Türk edebiyatının en önemli eserlerinden biri kabul edilen Saatleri Ayarlama Enstitüsü’nün başlangıç bölümünde bozuk bir saatle, bir hastaya bakar gibi ilgilenmek gerektiğinden bahsedilir. Yazara göre modernleşmeye uyum sağlayamayanlar da bozuk bir saat gibidir. Modernleşme süreci kimi bireyleri kafası karışık bir saate çevirirken, Tanpınar’ın deyimiyle “hayat aşkı bereketli bir arpa tarlası gibi her tarafından fışkıran” kimilerinin de uyum sağlamak için üstün çaba gösterdiği bir süreçtir.
Tanpınar, ilk baskısı 1961 yılında Remzi Kitabevi tarafından yapılan Saatleri Ayarlama Enstitüsü romanıyla modernleşmenin Türkiye’deki hem bireysel hem toplumsal etkilerini sihirli biçimde anlatır.
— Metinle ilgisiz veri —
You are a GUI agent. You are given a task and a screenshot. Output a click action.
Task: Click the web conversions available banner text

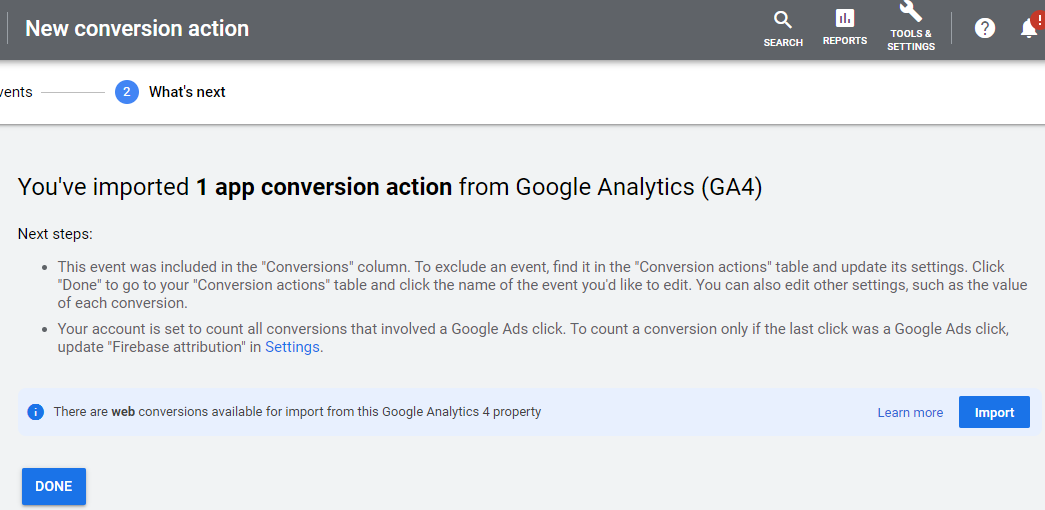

Hiciv ve mizah unsurlarıyla örülü, etkileyici betimlemelere ve sihirli metaforlara sahip Saatleri Ayarlama Enstitüsü, modernleşme sürecinin, kişinin olayları değerlendirme biçiminden, mimariye, sosyal yaşamdan, psikolojiye kadar getirdiği yeniliklerin toplumda nasıl yankılandığını resmeder. Türk toplumunun modernleşme ile karşılaşması, onu rasyonel olmayan tercihlere sürükler. Saatleri Ayarlama Enstitüsü, modernleşme baskısıyla doğmuş kurumlara büyüleyici bir üslupla atıf yapar.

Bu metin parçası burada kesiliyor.